Query: INSERT IGNORE INTO `page` (page_namespace,page_title,page_restrictions,page_is_redirect,page_is_new,page_random,page_touched,page_latest,page_len,page_id) VALUES ('2','Amorymeltzer/sandbox/5','','0','1','0.206380669357','20190502101929','0','0','60635647')
Function: WikiPage::insertOn
Error: 1213 Deadlock found when trying to get lock; try restarting transaction (10.64.32.64)
 {"exception_id":"XMrEMQpAMDwAAGzj1h4AAAAW","exception_url":"/w/api.php","caught_by":"mwe_handler"} 
[Exception Wikimedia\Rdbms\DBQueryError] (/srv/mediawiki/php-1.34.0-wmf.1/includes/libs/rdbms/database/Database.php:1587) A database query error has occurred.
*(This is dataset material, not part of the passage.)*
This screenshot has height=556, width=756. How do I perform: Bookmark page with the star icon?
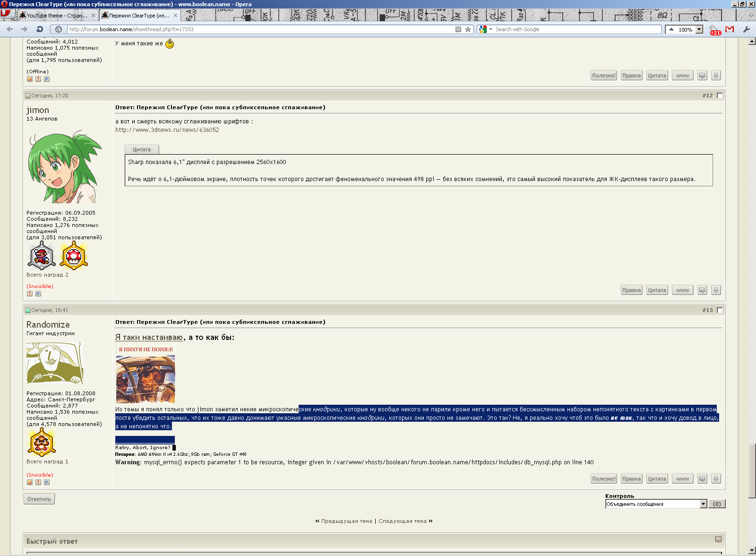[x=468, y=29]
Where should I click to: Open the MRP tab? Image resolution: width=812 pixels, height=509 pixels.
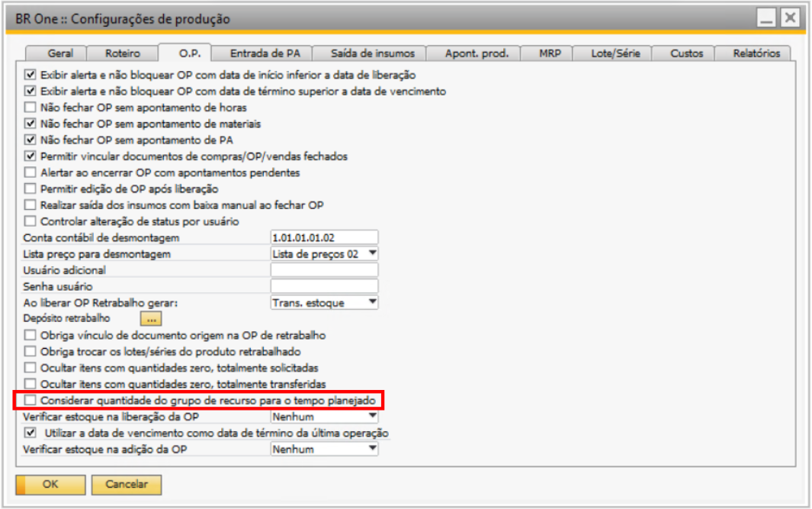[x=550, y=53]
Did you forget to run your application's database schema updater after upgrading? 
Query: INSERT IGNORE INTO `page` (page_namespace,page_title,page_restrictions,page_is_redirect,page_is_new,page_random,page_touched,page_latest,page_len,page_id) VALUES ('2','Amorymeltzer/sandbox/5','','0','1','0.206380669357','20190502101929','0','0','60635647')
Function: WikiPage::insertOn
Error: 1213 Deadlock found when trying to get lock; try restarting transaction (10.64.32.64)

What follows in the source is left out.